Scott Farm | DairyNZ

Welcome to DairyNZ's Scott Farm - Effective farming systems for dairy farmers.

Focus

DairyNZ's larger scale farming systems research trials are based at Scott Farm.

A main feature of Scott Farm is an Advanced Ponds System (APS) for treating dairy wastewater from both Lye and Scott Farms. Research trials to utilise nutrients from these effluent ponds are also conducted on this farm.

Farm profile

Milking cows:	340 (Subject to scientific requirements)
Research focus:	Large scale farm systems trials
Soil type and fertility:	Peaty loams, Sandy loams, Silt loams
Dairy Infrastructure:	44 bail Turn-style Alfa Laval Agri Harmony & ALPRO milking system Zenith turnstyle platform with SUPERDEK Milking point controller (MPC) at each bail recording for each cow: Time the cups were put on and removed Time to milk letdown Peak milk flow Milking length Automatic cluster removal Facilities for 6 vats to allow collection from individual groups Cows are fitted with transponders and on entry to platform through a 'curtain', each is identified The walls of the dairy are constructed from colorsteel sandwich panel which has a polystyrene core

Effluent processing 'environmentally friendly' 10-pond system

Lye and Scott Farm's dairy effluent is piped to a 'environmentally friendly' 10-pond system on Scott Farm.

An Advanced Ponds System (APS), designed by NIWA, is used for treating farm dairy wastewater.

Overview of Advanced Ponds System.
Primary effluent enters at left, treated water exits the series of ponds at right.

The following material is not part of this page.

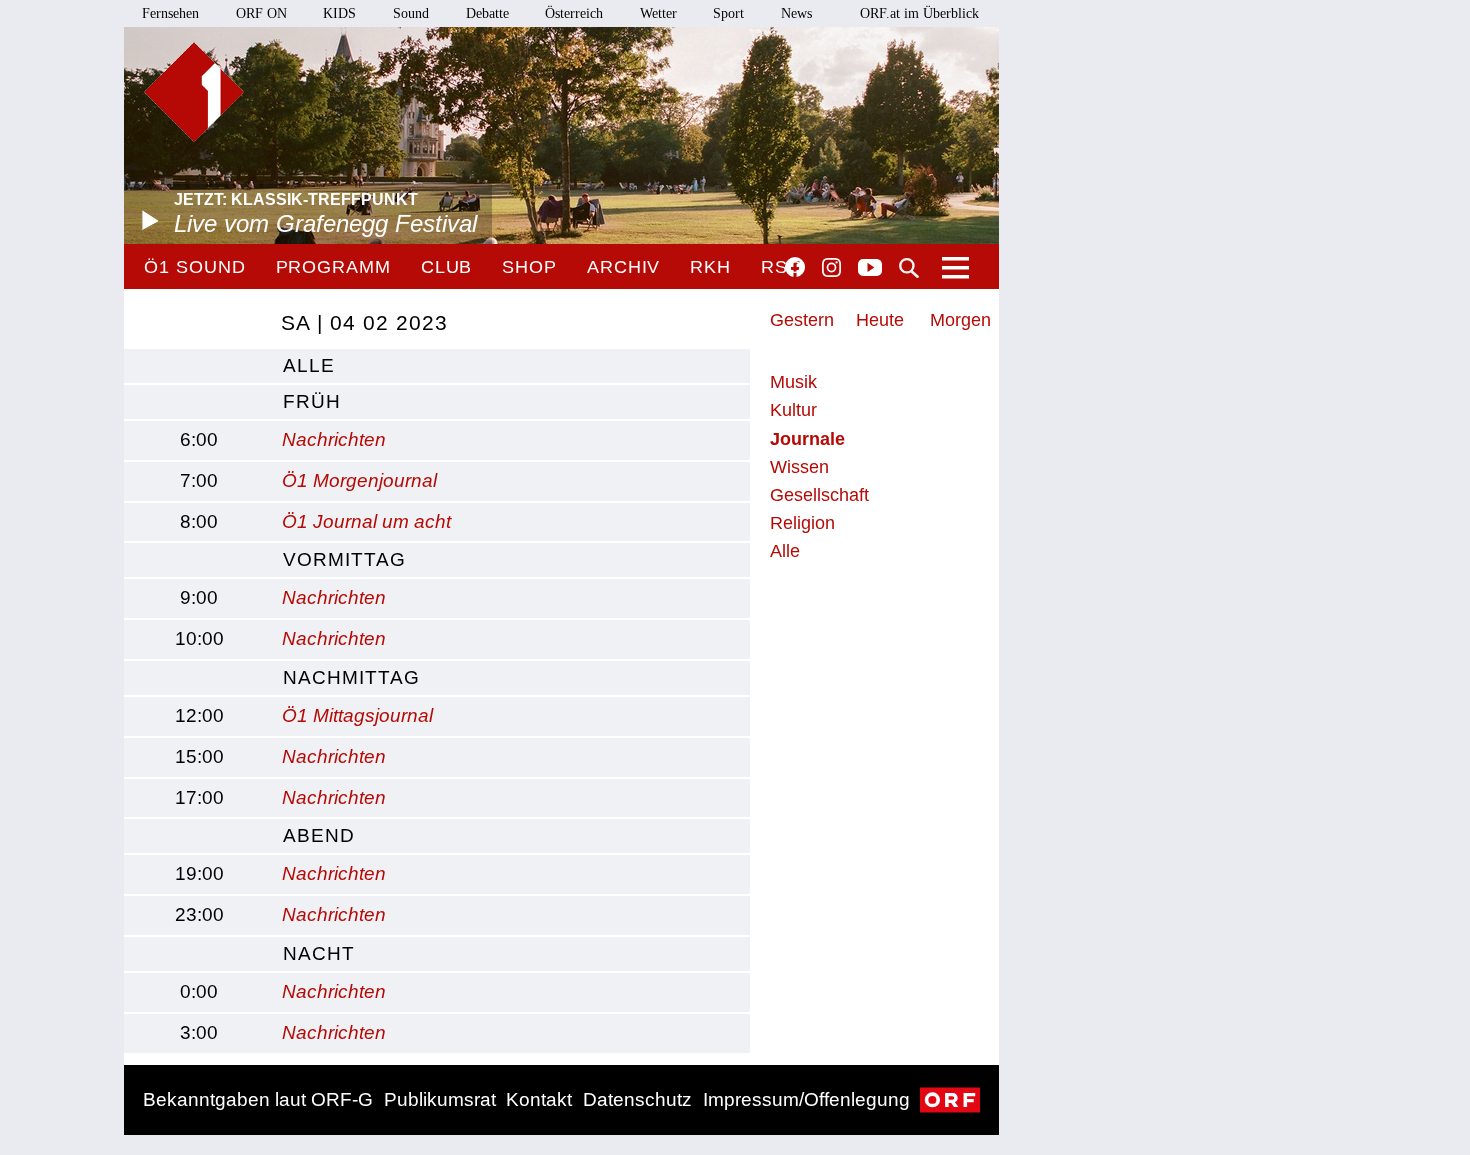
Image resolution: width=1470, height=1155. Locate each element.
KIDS (339, 13)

E.coli bacteria count is becoming increasingly important in dairy farm effluent. Ideally, treatment of dairy wastewater should be so effective that when the effluent is discharged and mixed with streams, the E.coli count should be low enough to swim in.

APS ponds are in 4 stages

Stage 1: Fermentation pit for raw effluent

These ponds allow for sedimentation and methane fermentation.

Stage 2: High-rate pond

This is a large, shallow high-rate pond with baffles and a paddle wheel to keep the water circulating. The shallow water allows maximum penetration of sunlight for algae to grow, photosynthesise and produce oxygen, as well as for killing bacteria.

The large, shallow high-rate pond in the APS system, with baffles and a paddle wheel to keep the water circulating.

Stage 3: Settling ponds

Water moves on from high-rate ponds to algal settling ponds, where algae settle out to be harvested as high-nutrient, slow-release fertiliser. Alternatively, the algae can be returned to the fermentation pit.

Stage 4: Maturation pond

The maturation pond is large and shallow, about a meter deep, where the water undergoes final disinfection from solar ultraviolet light, protozoa grazing and sedimentation. The resulting water is of sufficient quality to use as washwater, irrigate farmland or discharge into waterways.

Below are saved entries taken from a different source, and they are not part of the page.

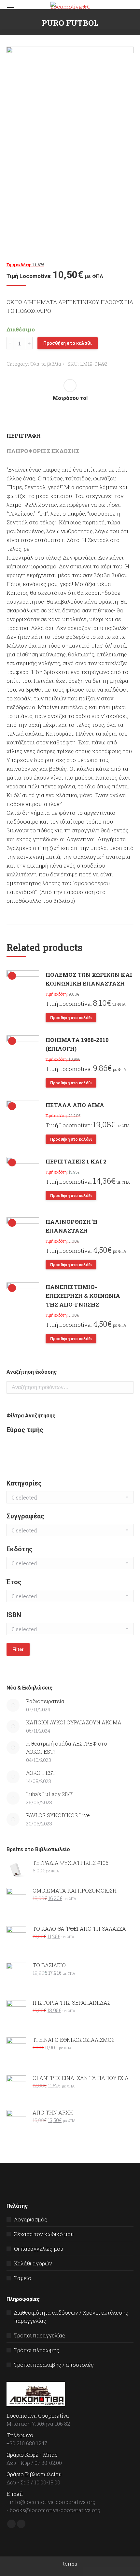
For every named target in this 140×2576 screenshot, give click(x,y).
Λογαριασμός (30, 2219)
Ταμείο (22, 2278)
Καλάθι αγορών (33, 2263)
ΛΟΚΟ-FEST (41, 1772)
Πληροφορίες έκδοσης (43, 451)
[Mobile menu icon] (10, 9)
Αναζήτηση (126, 1387)
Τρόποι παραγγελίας (39, 2335)
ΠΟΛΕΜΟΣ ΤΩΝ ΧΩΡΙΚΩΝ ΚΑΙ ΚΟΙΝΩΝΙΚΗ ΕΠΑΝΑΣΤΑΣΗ (89, 979)
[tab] (70, 432)
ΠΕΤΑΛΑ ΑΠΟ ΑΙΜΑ (75, 1105)
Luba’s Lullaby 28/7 (49, 1794)
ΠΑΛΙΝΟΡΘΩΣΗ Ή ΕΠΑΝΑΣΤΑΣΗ (71, 1226)
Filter (18, 1649)
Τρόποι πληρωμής (36, 2350)
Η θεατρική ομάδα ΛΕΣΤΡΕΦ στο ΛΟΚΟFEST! (66, 1747)
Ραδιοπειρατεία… (46, 1701)
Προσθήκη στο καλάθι (67, 343)
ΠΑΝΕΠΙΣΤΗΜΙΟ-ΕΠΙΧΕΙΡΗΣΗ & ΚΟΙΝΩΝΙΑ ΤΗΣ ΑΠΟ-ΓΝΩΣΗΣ (83, 1295)
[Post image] (13, 1705)
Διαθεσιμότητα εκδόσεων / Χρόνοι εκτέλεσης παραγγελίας (71, 2316)
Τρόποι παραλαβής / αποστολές (54, 2364)
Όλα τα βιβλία (45, 363)
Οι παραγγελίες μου (38, 2248)
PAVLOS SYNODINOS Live (58, 1815)
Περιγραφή (24, 435)
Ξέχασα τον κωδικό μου (44, 2234)
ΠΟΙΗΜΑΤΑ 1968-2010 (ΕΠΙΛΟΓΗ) (77, 1044)
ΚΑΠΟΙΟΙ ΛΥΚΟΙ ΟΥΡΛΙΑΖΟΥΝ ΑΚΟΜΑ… (75, 1722)
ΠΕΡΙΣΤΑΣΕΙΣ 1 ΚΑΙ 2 (76, 1161)
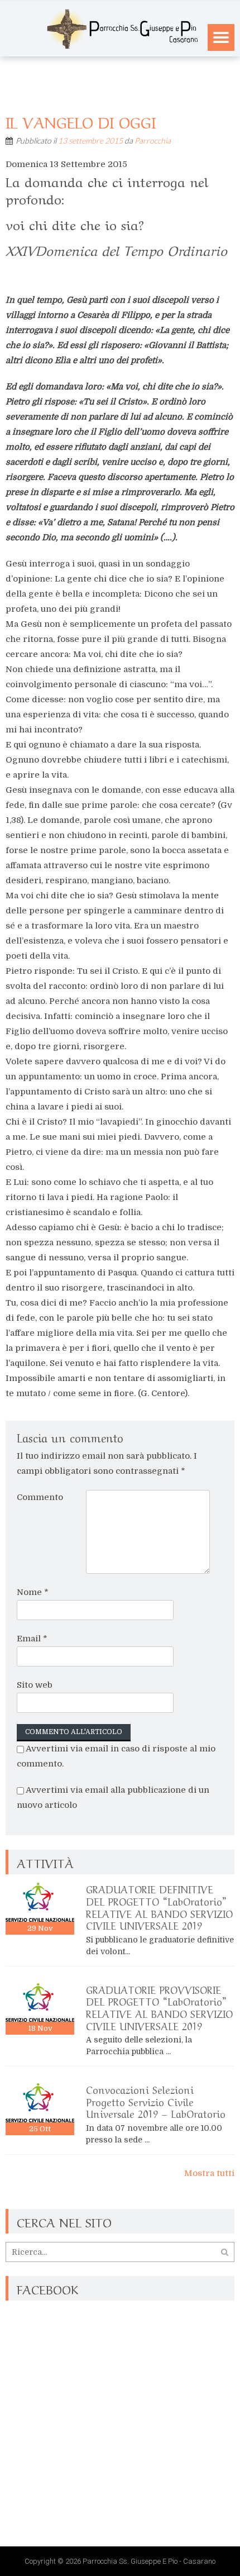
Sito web (34, 1685)
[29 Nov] (40, 1902)
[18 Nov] (40, 2002)
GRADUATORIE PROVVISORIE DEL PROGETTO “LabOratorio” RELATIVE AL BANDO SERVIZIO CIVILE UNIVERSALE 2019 (159, 2007)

Source: Dairy Exporter, February 2004, p14

Key research projects

Most research work at Scott Farm is focused on large scale farm systems trials.

Resource Efficient Dairy (RED) trial

The aim of the RED (Resource Efficient Dairying) trial is to measure the economic and environmental effects of different feed inputs and management processes on a dairy farm. This farm systems trial started in 2001 and was completed in 2008. The trial design was based on 6 farm systems with feed inputs that varied from 17 to 40 t DM/ha/year, and with stocking rates varying from 3 to 7 cows/ha. >>Read more

Effluent pond aquatic plant production

Lye and Scott Farm dairy effluent is piped into a new advanced Pond System designed for efficient dairy-farm effluent treatment (see above). The ponds incorporate technology for growing algae and duckweed - aquatic plants that mop up nutrients in the effluent.

Besides purifying effluent wastewater, algae and duckweed could become high protein feed supplements having crude protein contents of 40-45%.

Research, funded by DairyNZ measures seasonal dry matter yields, dry matter and protein contents, faecal bacteria and heavy metal contents of these aquatic plants.